Collected data entries
- Opening Delimiter -
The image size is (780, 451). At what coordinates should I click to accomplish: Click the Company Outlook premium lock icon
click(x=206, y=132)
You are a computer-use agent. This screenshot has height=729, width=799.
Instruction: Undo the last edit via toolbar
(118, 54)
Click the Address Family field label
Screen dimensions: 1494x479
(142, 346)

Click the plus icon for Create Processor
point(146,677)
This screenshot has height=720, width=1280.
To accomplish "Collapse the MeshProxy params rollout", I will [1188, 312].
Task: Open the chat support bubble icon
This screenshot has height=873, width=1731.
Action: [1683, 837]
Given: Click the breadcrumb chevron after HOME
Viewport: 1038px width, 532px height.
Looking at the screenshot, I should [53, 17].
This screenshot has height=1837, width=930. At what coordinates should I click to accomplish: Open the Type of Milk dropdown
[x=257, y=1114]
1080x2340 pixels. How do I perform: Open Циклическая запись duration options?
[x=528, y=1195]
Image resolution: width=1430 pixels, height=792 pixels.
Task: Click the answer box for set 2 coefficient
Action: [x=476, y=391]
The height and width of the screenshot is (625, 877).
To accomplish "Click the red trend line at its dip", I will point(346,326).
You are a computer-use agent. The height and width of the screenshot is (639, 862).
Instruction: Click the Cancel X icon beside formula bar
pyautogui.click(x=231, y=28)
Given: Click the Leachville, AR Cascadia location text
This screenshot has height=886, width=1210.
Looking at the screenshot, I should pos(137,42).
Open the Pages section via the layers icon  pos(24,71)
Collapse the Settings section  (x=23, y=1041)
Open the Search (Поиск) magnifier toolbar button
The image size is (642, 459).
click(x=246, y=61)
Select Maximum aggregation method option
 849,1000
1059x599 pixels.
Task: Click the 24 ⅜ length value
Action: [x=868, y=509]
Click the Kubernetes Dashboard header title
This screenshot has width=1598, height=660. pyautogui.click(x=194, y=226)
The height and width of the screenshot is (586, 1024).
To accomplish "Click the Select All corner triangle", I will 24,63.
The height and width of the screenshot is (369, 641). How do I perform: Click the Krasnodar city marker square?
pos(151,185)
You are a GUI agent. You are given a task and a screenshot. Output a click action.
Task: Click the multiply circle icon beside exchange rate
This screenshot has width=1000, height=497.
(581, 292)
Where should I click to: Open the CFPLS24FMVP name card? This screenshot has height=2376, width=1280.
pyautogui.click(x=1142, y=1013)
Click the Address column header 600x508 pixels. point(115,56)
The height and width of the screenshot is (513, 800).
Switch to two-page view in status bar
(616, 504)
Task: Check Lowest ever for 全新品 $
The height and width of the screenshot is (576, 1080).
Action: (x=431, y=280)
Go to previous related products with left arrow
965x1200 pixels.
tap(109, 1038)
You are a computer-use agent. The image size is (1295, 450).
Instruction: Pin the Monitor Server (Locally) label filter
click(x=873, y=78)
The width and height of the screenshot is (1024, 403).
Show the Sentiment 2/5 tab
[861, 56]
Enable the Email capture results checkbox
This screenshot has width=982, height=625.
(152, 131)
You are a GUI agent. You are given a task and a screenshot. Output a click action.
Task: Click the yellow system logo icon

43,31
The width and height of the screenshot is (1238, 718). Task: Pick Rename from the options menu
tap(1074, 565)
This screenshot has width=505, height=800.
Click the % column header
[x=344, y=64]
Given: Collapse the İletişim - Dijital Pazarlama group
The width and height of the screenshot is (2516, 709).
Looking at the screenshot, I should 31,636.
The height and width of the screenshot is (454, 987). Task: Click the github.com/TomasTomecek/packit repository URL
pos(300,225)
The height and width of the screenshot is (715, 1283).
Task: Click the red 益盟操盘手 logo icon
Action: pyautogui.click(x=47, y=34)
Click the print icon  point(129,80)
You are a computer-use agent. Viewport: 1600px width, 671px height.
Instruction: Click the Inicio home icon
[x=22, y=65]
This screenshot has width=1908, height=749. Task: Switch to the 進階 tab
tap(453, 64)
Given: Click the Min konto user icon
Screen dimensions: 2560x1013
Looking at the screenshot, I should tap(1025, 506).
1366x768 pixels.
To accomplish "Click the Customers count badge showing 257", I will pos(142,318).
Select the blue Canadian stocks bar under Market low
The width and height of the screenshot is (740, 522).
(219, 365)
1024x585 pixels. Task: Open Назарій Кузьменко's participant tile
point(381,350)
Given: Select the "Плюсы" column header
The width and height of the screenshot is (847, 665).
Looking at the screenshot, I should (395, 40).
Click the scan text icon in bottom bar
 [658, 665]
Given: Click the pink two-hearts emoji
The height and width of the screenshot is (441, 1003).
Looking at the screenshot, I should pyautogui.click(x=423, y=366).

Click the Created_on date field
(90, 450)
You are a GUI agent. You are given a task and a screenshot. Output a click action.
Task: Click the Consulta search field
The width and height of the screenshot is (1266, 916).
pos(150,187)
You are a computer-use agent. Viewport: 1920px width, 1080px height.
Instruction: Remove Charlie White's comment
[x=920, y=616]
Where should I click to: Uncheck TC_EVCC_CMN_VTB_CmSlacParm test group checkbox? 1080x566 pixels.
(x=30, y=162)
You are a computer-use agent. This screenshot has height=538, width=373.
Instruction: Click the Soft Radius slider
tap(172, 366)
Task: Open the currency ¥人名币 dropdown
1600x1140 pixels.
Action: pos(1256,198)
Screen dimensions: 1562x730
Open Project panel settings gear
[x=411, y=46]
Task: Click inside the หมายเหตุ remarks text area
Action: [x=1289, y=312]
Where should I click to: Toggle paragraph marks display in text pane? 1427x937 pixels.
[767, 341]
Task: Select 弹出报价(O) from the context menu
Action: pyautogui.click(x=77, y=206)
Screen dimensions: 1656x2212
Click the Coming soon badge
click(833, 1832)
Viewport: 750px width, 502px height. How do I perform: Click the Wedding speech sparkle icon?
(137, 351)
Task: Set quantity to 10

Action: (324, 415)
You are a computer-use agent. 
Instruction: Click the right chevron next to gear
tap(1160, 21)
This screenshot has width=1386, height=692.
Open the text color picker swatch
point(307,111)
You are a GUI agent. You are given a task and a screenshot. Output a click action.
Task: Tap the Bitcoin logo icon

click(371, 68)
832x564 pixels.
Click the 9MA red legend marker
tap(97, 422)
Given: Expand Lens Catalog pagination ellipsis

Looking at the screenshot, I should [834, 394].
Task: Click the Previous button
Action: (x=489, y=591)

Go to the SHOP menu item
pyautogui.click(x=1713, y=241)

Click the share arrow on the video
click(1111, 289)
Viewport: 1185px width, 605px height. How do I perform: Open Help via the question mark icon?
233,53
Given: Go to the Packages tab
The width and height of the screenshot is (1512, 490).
- Closing Delimiter -
Work required →
All of the data above must be retyped exactly.

Expected output →
The image size is (780, 451). At what coordinates should I click to accomplish: Click the Company Outlook premium lock icon
click(x=206, y=132)
You are a computer-use agent. This screenshot has height=729, width=799.
Instruction: Undo the last edit via toolbar
(118, 54)
Click the Address Family field label
Screen dimensions: 1494x479
(142, 346)

Click the plus icon for Create Processor
point(146,677)
This screenshot has height=720, width=1280.
To accomplish "Collapse the MeshProxy params rollout", I will [1188, 312].
Task: Open the chat support bubble icon
This screenshot has height=873, width=1731.
Action: [1683, 837]
Given: Click the breadcrumb chevron after HOME
Viewport: 1038px width, 532px height.
Looking at the screenshot, I should [53, 17].
This screenshot has height=1837, width=930. At what coordinates should I click to accomplish: Open the Type of Milk dropdown
[x=257, y=1114]
1080x2340 pixels. How do I perform: Open Циклическая запись duration options?
[x=528, y=1195]
Image resolution: width=1430 pixels, height=792 pixels.
Task: Click the answer box for set 2 coefficient
Action: [x=476, y=391]
The height and width of the screenshot is (625, 877).
To accomplish "Click the red trend line at its dip", I will point(346,326).
You are a computer-use agent. The height and width of the screenshot is (639, 862).
Instruction: Click the Cancel X icon beside formula bar
pyautogui.click(x=231, y=28)
Given: Click the Leachville, AR Cascadia location text
This screenshot has height=886, width=1210.
Looking at the screenshot, I should pos(137,42).
Open the Pages section via the layers icon  pos(24,71)
Collapse the Settings section  (x=23, y=1041)
Open the Search (Поиск) magnifier toolbar button
The image size is (642, 459).
click(x=246, y=61)
Select Maximum aggregation method option
 849,1000
1059x599 pixels.
Task: Click the 24 ⅜ length value
Action: [x=868, y=509]
Click the Kubernetes Dashboard header title
This screenshot has width=1598, height=660. pyautogui.click(x=194, y=226)
The height and width of the screenshot is (586, 1024).
To accomplish "Click the Select All corner triangle", I will 24,63.
The height and width of the screenshot is (369, 641). How do I perform: Click the Krasnodar city marker square?
pos(151,185)
You are a GUI agent. You are given a task and a screenshot. Output a click action.
Task: Click the multiply circle icon beside exchange rate
This screenshot has width=1000, height=497.
(581, 292)
Where should I click to: Open the CFPLS24FMVP name card? This screenshot has height=2376, width=1280.
pyautogui.click(x=1142, y=1013)
Click the Address column header 600x508 pixels. point(115,56)
The height and width of the screenshot is (513, 800).
Switch to two-page view in status bar
(616, 504)
Task: Check Lowest ever for 全新品 $
The height and width of the screenshot is (576, 1080).
Action: (x=431, y=280)
Go to previous related products with left arrow
965x1200 pixels.
tap(109, 1038)
You are a computer-use agent. The image size is (1295, 450).
Instruction: Pin the Monitor Server (Locally) label filter
click(x=873, y=78)
The width and height of the screenshot is (1024, 403).
Show the Sentiment 2/5 tab
[861, 56]
Enable the Email capture results checkbox
This screenshot has width=982, height=625.
(152, 131)
You are a GUI agent. You are given a task and a screenshot. Output a click action.
Task: Click the yellow system logo icon

43,31
The width and height of the screenshot is (1238, 718). Task: Pick Rename from the options menu
tap(1074, 565)
This screenshot has width=505, height=800.
Click the % column header
[x=344, y=64]
Given: Collapse the İletişim - Dijital Pazarlama group
The width and height of the screenshot is (2516, 709).
Looking at the screenshot, I should 31,636.
The height and width of the screenshot is (454, 987). Task: Click the github.com/TomasTomecek/packit repository URL
pos(300,225)
The height and width of the screenshot is (715, 1283).
Task: Click the red 益盟操盘手 logo icon
Action: pyautogui.click(x=47, y=34)
Click the print icon  point(129,80)
You are a computer-use agent. Viewport: 1600px width, 671px height.
Instruction: Click the Inicio home icon
[x=22, y=65]
This screenshot has width=1908, height=749. Task: Switch to the 進階 tab
tap(453, 64)
Given: Click the Min konto user icon
Screen dimensions: 2560x1013
Looking at the screenshot, I should tap(1025, 506).
1366x768 pixels.
To accomplish "Click the Customers count badge showing 257", I will pos(142,318).
Select the blue Canadian stocks bar under Market low
The width and height of the screenshot is (740, 522).
(219, 365)
1024x585 pixels. Task: Open Назарій Кузьменко's participant tile
point(381,350)
Given: Select the "Плюсы" column header
The width and height of the screenshot is (847, 665).
Looking at the screenshot, I should (395, 40).
Click the scan text icon in bottom bar
 [658, 665]
Given: Click the pink two-hearts emoji
The height and width of the screenshot is (441, 1003).
Looking at the screenshot, I should pyautogui.click(x=423, y=366).

Click the Created_on date field
(90, 450)
You are a GUI agent. You are given a task and a screenshot. Output a click action.
Task: Click the Consulta search field
The width and height of the screenshot is (1266, 916).
pos(150,187)
You are a computer-use agent. Viewport: 1920px width, 1080px height.
Instruction: Remove Charlie White's comment
[x=920, y=616]
Where should I click to: Uncheck TC_EVCC_CMN_VTB_CmSlacParm test group checkbox? 1080x566 pixels.
(x=30, y=162)
You are a computer-use agent. This screenshot has height=538, width=373.
Instruction: Click the Soft Radius slider
tap(172, 366)
Task: Open the currency ¥人名币 dropdown
1600x1140 pixels.
Action: pos(1256,198)
Screen dimensions: 1562x730
Open Project panel settings gear
[x=411, y=46]
Task: Click inside the หมายเหตุ remarks text area
Action: [x=1289, y=312]
Where should I click to: Toggle paragraph marks display in text pane? 1427x937 pixels.
[767, 341]
Task: Select 弹出报价(O) from the context menu
Action: pyautogui.click(x=77, y=206)
Screen dimensions: 1656x2212
Click the Coming soon badge
click(833, 1832)
Viewport: 750px width, 502px height. How do I perform: Click the Wedding speech sparkle icon?
(137, 351)
Task: Set quantity to 10

Action: (324, 415)
You are a computer-use agent. 
Instruction: Click the right chevron next to gear
tap(1160, 21)
This screenshot has width=1386, height=692.
Open the text color picker swatch
point(307,111)
You are a GUI agent. You are given a task and a screenshot. Output a click action.
Task: Tap the Bitcoin logo icon

click(371, 68)
832x564 pixels.
Click the 9MA red legend marker
tap(97, 422)
Given: Expand Lens Catalog pagination ellipsis

Looking at the screenshot, I should [834, 394].
Task: Click the Previous button
Action: (x=489, y=591)

Go to the SHOP menu item
pyautogui.click(x=1713, y=241)

Click the share arrow on the video
click(1111, 289)
Viewport: 1185px width, 605px height. How do I perform: Open Help via the question mark icon?
233,53
Given: Go to the Packages tab
The width and height of the screenshot is (1512, 490).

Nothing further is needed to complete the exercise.